1. The order appealed against was an order by a Judge sitting on the Original Side of this Court refusing to direct certain allegations in defendants' written statement to be struck out at the instance of the plaintiff as being unnecessary and scandalous.
2. In our opinion the Judge's order in this case was not a ' judgment' within the meaning of Clause 15 of the Letters Patent and consequently is not appealable. The application was not one which started independent proceedings ancillary to the suit [see the observations of White, C.J. in Tuljaram Rao v. Alagappa Chettiar ILR (1910) M 1 nor could its effect in any event be to put an end to the suit. The order, of course, concluded the proceedings in which the application was made, if that could be regarded as a separate and independent proceeding, but the same might be said of every order made by a Court in the course of the trial of a suit. The proceeding in which Waller, J.'s order was passed was part of the proceedings in the suit itself. Therefore I think that when the learned Chief Justice spoke of putting an end to the suit or proceeding, he was thinking of some kind of independent proceeding which could not be called a suit.
3. It was held in Mahalingam v. Natesa Aiyar (1915) 3 LW 107 that an order refusing leave to amend pleadings was not a judgment within the meaning of Clause 15 of the Letters Patent. The present order is of a cognate nature, the difference being only that there the plaintiff sought to amend his own plaint and here the plaintiff wishes to have the defendants' written statement amended.
4. The fact that no appeal is provided by the Civil Procedure Code against an order under Order 6, Rule 16 is an indication that the Legislature intended that there should be no appeal in such cases.

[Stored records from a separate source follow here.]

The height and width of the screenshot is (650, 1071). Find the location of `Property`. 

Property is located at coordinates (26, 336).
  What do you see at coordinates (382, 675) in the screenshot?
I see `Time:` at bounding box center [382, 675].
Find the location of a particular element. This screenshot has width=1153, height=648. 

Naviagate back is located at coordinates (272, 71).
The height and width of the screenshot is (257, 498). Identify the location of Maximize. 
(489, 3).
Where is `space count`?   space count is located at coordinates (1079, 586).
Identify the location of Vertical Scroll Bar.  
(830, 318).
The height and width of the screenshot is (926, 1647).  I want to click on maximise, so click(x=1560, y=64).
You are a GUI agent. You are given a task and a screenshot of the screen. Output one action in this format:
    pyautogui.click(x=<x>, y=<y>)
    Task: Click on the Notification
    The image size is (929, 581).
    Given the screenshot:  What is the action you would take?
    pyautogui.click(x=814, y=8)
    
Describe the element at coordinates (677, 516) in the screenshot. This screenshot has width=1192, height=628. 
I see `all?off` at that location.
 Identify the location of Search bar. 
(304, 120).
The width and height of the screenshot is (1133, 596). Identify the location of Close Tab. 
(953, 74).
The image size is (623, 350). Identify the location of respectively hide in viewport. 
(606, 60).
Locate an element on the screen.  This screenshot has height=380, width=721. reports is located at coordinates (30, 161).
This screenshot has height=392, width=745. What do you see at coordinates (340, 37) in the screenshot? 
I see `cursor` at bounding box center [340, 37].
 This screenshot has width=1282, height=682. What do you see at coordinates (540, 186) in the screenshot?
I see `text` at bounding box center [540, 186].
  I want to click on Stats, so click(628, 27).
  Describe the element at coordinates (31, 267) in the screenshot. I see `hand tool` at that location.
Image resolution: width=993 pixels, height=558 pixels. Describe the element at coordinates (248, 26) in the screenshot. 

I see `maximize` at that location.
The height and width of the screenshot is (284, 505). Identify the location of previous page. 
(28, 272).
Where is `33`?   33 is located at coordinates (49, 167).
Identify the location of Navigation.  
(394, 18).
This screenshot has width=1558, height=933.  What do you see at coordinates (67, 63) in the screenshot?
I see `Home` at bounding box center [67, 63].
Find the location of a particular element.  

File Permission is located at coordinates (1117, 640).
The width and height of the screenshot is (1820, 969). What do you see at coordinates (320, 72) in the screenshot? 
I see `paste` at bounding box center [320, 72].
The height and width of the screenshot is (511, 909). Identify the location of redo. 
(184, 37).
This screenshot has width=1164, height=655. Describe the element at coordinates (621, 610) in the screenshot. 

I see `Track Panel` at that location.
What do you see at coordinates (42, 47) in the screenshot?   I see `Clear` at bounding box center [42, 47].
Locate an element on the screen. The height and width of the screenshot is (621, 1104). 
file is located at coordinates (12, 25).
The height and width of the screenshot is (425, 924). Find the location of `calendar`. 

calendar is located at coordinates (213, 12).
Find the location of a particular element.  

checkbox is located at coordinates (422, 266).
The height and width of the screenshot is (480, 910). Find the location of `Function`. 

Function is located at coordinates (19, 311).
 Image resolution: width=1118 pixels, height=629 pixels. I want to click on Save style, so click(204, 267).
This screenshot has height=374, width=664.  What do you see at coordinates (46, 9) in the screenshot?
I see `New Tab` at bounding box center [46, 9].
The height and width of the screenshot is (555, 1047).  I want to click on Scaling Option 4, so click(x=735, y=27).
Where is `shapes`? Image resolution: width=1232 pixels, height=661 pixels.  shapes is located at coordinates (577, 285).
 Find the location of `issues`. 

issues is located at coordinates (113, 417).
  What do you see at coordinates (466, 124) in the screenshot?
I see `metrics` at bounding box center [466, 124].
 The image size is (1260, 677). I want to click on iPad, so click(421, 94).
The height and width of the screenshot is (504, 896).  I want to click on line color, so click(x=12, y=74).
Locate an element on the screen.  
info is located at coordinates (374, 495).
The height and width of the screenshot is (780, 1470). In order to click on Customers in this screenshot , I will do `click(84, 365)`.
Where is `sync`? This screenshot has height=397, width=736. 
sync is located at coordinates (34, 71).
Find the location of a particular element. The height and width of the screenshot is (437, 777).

5. The observation of Waller, J. in Sonachalam Pillai v. Kumaravelu Chettiar ILR (1923) M 316 that all orders passed after contest inter partes should be regarded as judgments was not necessary for the disposal of that case, which followed the decision in Tuljaram Rao v. Alagappa Chettiar ILR (1910) M 1 and appear to us to be too wide. The learned Judge adopted the view of Bittleston, J. in DeSouza v. Coles (1868) 3 MHCR 384. from which White, C.J. had expressed his dissent in Tuljaram Rao v. Alagappa Chettiar (1). The appeal is rejected on the preliminary point of admissibility with costs.